### Requirement
Copy the lines of the listing from the one containing "お着付け会場・提携美容室 滋賀県 (289, 2227)" through the one containing "花てまりの特長 (200, 42)", inclusive, reproducing each line without any change.
══ Supplied records ══
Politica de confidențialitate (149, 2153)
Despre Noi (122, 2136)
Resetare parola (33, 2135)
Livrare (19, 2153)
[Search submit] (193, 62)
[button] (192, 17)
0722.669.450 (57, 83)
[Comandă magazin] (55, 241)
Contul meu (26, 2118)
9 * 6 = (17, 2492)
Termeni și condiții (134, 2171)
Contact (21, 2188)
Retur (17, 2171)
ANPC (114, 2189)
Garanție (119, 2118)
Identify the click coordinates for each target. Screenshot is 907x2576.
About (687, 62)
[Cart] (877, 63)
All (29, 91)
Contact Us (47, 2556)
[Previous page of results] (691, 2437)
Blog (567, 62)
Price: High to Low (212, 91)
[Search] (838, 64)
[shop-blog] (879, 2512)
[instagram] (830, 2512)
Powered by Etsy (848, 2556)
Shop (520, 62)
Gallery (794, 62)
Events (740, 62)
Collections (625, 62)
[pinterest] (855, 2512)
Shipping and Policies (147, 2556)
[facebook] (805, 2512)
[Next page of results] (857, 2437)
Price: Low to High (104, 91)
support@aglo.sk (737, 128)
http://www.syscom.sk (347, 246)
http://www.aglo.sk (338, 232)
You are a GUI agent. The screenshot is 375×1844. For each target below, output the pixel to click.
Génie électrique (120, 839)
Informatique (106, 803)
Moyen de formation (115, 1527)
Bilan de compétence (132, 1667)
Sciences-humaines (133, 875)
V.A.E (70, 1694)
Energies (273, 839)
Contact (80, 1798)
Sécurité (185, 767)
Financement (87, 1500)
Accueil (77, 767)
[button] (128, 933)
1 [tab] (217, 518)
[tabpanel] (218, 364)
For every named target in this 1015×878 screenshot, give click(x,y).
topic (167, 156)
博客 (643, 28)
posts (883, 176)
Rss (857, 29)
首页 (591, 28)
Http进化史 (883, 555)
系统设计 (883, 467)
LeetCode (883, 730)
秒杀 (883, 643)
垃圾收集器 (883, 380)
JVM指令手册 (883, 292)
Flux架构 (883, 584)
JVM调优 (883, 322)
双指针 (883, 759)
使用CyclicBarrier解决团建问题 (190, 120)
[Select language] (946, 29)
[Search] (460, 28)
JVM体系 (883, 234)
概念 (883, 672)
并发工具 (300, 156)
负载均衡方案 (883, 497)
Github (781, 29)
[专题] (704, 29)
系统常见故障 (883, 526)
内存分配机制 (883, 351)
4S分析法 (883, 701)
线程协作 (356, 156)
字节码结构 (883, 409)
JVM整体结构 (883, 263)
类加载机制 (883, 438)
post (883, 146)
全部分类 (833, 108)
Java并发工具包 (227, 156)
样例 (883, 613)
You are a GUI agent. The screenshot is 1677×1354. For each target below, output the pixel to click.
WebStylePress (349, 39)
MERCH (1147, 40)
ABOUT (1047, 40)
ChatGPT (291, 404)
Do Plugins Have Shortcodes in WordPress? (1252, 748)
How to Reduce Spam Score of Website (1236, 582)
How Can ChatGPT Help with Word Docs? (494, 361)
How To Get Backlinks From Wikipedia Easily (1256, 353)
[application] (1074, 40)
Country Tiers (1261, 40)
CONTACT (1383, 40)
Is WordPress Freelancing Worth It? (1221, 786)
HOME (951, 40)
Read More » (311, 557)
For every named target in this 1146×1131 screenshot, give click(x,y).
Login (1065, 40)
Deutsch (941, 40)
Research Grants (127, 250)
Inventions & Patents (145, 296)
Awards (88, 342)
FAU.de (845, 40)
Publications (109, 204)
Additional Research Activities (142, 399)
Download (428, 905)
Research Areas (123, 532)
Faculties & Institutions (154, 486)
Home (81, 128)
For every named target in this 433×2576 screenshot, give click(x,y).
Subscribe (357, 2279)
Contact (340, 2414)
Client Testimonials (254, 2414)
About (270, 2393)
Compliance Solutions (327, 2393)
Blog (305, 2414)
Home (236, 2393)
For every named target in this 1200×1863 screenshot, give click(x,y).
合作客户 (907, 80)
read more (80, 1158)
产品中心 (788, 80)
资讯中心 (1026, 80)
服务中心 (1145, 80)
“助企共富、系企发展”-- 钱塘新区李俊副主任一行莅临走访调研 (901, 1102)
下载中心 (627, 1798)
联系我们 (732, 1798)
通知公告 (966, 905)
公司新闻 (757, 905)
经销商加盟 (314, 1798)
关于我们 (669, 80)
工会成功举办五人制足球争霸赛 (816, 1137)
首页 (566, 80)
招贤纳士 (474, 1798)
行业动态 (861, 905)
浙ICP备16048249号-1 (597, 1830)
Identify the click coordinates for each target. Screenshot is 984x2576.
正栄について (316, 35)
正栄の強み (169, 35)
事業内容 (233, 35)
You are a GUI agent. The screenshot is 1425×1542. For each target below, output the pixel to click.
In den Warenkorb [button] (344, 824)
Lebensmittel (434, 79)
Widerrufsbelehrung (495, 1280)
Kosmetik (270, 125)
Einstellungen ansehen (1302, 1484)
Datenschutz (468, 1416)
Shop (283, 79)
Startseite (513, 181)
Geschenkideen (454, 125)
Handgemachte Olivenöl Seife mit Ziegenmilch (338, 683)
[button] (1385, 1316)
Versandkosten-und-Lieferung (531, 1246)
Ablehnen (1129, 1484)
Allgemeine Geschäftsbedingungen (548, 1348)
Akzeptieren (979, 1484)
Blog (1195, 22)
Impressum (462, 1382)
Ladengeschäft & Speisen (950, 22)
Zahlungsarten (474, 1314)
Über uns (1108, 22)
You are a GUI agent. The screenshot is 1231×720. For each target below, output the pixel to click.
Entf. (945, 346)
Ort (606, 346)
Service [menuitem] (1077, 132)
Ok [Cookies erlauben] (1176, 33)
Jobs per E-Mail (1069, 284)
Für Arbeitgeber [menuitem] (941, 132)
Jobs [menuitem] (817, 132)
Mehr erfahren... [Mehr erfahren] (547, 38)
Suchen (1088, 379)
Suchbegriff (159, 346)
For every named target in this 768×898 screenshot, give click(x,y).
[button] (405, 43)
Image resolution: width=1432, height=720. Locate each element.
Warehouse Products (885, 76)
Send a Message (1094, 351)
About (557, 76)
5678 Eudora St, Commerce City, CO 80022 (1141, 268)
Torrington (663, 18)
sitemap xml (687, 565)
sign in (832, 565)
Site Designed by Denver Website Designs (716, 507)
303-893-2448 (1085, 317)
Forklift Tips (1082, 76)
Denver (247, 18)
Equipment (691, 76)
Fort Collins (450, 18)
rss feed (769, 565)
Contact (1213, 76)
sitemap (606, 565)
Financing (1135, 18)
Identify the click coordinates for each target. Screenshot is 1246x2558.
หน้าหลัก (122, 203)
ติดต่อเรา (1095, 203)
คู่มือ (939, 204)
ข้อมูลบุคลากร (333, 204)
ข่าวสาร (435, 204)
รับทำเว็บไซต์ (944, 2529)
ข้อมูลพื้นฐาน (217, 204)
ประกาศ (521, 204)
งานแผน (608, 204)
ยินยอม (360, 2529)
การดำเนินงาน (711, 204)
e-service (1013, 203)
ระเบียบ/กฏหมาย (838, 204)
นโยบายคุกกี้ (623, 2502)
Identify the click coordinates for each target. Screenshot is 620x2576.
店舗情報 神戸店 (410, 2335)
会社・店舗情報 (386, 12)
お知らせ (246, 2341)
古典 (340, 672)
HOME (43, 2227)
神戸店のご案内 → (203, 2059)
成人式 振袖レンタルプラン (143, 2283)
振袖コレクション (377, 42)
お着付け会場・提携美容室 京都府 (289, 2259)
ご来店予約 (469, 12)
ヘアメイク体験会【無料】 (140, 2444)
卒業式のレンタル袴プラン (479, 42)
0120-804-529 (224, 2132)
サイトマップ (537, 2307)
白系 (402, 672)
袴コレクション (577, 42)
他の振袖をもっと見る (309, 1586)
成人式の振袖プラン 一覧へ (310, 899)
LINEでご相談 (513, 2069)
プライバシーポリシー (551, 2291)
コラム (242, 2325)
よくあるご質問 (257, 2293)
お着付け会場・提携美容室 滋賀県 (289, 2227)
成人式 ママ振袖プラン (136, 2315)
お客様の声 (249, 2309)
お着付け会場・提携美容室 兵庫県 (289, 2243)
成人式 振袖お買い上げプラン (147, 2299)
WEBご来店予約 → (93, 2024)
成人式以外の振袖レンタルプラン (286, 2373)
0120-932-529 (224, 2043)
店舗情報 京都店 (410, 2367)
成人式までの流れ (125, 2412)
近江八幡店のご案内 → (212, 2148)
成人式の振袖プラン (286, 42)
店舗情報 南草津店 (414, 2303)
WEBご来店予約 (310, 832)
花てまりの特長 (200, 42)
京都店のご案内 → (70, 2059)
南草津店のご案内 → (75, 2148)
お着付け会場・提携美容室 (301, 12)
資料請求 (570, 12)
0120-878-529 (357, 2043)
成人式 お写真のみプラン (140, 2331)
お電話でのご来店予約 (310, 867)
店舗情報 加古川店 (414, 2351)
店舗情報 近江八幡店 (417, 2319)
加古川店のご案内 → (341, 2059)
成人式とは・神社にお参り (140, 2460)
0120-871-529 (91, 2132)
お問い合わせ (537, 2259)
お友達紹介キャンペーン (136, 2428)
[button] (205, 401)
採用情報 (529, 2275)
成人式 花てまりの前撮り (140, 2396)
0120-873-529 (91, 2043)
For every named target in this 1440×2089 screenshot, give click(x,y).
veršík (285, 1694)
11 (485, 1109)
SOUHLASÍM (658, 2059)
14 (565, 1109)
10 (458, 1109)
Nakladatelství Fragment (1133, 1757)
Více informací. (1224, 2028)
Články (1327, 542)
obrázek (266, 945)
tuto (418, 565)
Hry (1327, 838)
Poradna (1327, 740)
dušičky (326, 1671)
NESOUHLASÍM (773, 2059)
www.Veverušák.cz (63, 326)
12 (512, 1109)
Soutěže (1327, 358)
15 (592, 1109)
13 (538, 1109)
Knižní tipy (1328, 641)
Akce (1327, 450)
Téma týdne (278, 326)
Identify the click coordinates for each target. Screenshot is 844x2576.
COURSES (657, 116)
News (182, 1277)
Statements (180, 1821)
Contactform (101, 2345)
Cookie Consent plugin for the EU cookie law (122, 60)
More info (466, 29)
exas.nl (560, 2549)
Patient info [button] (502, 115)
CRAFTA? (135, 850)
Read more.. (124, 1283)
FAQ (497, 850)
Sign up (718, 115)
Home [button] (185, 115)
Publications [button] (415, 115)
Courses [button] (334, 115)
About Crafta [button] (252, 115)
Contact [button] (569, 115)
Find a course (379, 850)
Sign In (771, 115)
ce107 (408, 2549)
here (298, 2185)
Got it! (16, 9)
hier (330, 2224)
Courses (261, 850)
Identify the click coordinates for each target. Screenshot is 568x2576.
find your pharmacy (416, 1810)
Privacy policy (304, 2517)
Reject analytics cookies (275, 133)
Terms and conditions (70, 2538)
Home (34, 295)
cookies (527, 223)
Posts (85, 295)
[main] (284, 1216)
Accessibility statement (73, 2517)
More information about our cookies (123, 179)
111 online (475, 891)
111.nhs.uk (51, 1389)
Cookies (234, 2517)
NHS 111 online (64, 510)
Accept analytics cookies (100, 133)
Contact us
═══
### Response below
お着付け会場・提携美容室 滋賀県 (289, 2227)
成人式 ママ振袖プラン (136, 2315)
お客様の声 (249, 2309)
お着付け会場・提携美容室 兵庫県 (289, 2243)
成人式 振袖お買い上げプラン (147, 2299)
WEBご来店予約 → (93, 2024)
成人式以外の振袖レンタルプラン (286, 2373)
0120-932-529 (224, 2043)
店舗情報 京都店 (410, 2367)
成人式までの流れ (125, 2412)
近江八幡店のご案内 → (212, 2148)
成人式の振袖プラン (286, 42)
店舗情報 南草津店 (414, 2303)
WEBご来店予約 (310, 832)
花てまりの特長 (200, 42)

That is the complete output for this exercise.